*What this task involves*: The lines below starting at the line containing "Task: Click the terminal icon in status bar" and ending at the line containing "Task: Place cursor" are to be repeated exactly, with both ends kept and nothing else added.

Items listed in a dataset:
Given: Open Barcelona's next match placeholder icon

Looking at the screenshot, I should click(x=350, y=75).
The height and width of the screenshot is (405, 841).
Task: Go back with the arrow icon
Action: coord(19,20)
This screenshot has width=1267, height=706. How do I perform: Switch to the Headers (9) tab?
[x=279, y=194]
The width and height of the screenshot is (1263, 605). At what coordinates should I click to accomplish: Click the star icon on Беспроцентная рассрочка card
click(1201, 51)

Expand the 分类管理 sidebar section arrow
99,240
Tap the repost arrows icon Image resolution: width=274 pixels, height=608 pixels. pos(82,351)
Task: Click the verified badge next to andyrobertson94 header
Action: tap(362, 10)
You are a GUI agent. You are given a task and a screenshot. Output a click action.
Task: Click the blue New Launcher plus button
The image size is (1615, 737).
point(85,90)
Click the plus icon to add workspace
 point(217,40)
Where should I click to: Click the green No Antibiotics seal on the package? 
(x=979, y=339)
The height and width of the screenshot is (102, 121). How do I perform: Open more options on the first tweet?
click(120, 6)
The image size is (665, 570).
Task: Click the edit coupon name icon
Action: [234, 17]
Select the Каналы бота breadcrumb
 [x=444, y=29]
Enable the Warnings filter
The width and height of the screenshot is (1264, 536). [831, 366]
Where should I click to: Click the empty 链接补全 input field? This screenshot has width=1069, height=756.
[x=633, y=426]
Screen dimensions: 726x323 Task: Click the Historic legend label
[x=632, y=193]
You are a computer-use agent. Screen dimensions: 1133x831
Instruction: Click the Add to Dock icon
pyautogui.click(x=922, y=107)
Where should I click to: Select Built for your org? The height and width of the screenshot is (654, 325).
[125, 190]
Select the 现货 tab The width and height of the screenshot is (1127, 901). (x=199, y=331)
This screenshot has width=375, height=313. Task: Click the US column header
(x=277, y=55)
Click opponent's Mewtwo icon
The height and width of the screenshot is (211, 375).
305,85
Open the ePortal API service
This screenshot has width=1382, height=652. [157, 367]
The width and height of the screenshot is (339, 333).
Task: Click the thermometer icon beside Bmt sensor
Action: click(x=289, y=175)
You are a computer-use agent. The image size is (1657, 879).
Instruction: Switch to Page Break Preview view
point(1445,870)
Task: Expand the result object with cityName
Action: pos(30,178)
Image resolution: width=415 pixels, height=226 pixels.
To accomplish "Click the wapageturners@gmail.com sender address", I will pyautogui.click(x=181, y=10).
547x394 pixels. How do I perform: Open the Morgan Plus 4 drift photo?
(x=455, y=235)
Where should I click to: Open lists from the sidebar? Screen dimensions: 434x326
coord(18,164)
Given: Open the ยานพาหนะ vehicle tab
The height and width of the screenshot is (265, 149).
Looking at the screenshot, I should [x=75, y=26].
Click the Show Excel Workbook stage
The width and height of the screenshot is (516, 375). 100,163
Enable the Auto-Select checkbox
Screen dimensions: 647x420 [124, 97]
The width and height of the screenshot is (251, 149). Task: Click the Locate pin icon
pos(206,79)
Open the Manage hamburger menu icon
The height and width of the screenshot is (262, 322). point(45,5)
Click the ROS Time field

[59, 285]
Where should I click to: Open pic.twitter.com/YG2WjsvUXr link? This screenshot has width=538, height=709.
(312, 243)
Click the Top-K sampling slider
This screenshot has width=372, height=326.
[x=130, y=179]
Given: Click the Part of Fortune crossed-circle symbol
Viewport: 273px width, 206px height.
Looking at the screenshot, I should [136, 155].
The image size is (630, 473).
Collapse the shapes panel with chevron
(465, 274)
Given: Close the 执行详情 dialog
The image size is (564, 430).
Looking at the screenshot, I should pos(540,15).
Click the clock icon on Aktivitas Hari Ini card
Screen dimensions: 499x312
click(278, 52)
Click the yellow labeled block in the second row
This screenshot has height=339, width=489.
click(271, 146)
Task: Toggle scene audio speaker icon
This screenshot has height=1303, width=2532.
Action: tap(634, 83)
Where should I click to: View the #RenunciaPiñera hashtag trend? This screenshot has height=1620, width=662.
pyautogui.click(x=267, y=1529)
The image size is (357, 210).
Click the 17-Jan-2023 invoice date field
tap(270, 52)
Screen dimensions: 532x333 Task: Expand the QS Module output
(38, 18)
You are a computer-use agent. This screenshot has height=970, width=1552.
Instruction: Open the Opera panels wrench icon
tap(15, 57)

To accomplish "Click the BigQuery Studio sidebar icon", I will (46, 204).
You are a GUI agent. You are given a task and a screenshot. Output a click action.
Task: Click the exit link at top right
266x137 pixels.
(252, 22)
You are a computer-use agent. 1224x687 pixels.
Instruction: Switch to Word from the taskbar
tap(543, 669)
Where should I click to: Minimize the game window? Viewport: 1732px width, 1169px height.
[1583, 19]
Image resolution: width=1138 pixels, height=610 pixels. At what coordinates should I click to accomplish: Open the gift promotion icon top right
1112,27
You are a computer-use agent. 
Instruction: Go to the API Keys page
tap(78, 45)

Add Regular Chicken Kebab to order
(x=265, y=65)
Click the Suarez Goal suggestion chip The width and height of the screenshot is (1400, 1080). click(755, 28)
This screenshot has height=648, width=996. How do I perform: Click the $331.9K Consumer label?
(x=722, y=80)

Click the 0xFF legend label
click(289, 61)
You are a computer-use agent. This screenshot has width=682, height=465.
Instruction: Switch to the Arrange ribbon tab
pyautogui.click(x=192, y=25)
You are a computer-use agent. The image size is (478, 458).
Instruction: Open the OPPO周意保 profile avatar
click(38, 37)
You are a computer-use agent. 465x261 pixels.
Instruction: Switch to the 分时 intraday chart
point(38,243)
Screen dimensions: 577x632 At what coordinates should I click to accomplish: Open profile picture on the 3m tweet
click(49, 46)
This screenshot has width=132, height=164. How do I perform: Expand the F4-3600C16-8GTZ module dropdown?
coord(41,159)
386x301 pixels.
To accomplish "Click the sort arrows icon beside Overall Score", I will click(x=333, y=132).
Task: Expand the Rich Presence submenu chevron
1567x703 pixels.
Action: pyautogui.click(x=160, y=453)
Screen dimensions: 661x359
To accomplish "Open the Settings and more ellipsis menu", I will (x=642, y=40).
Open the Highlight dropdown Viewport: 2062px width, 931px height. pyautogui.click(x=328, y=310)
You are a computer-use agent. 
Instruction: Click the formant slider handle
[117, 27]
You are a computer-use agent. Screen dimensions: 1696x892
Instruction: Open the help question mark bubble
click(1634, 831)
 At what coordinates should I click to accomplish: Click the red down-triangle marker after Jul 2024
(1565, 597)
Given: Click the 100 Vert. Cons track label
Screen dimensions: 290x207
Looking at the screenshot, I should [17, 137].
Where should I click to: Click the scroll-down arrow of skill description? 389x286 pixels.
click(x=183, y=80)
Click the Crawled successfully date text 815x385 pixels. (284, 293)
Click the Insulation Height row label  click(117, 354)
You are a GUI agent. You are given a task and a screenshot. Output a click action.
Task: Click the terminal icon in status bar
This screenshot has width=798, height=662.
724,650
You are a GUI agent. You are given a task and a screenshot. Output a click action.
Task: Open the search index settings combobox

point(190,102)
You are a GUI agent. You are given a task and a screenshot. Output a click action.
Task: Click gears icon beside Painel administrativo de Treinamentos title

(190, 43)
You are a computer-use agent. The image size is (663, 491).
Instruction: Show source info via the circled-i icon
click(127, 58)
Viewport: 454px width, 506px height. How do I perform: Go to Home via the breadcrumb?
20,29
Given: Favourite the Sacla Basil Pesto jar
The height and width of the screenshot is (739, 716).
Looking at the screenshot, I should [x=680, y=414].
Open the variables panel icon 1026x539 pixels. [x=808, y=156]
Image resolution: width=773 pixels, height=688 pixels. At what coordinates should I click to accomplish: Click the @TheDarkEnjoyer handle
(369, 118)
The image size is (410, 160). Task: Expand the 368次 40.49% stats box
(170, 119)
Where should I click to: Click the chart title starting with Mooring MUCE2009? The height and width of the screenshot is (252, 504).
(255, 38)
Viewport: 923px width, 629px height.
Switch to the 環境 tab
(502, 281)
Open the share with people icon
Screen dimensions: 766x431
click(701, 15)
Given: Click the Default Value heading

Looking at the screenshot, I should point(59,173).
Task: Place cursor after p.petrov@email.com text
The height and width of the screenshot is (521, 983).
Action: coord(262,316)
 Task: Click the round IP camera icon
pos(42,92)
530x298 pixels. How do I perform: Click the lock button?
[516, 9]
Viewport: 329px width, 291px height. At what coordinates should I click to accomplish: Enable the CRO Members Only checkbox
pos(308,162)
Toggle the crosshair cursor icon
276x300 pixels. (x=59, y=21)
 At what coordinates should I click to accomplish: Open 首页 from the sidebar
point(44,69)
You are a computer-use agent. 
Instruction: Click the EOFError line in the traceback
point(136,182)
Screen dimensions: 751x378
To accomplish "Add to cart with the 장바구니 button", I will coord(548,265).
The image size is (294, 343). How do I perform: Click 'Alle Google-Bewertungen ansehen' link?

*Task output*:
Task: Click the terminal icon in status bar
This screenshot has width=798, height=662.
724,650
You are a GUI agent. You are given a task and a screenshot. Output a click action.
Task: Open the search index settings combobox

point(190,102)
You are a GUI agent. You are given a task and a screenshot. Output a click action.
Task: Click gears icon beside Painel administrativo de Treinamentos title

(190, 43)
You are a computer-use agent. The image size is (663, 491).
Instruction: Show source info via the circled-i icon
click(127, 58)
Viewport: 454px width, 506px height. How do I perform: Go to Home via the breadcrumb?
20,29
Given: Favourite the Sacla Basil Pesto jar
The height and width of the screenshot is (739, 716).
Looking at the screenshot, I should [x=680, y=414].
Open the variables panel icon 1026x539 pixels. [x=808, y=156]
Image resolution: width=773 pixels, height=688 pixels. At what coordinates should I click to accomplish: Click the @TheDarkEnjoyer handle
(369, 118)
The image size is (410, 160). Task: Expand the 368次 40.49% stats box
(170, 119)
Where should I click to: Click the chart title starting with Mooring MUCE2009? The height and width of the screenshot is (252, 504).
(255, 38)
Viewport: 923px width, 629px height.
Switch to the 環境 tab
(502, 281)
Open the share with people icon
Screen dimensions: 766x431
click(701, 15)
Given: Click the Default Value heading

Looking at the screenshot, I should point(59,173).
Task: Place cursor after p.petrov@email.com text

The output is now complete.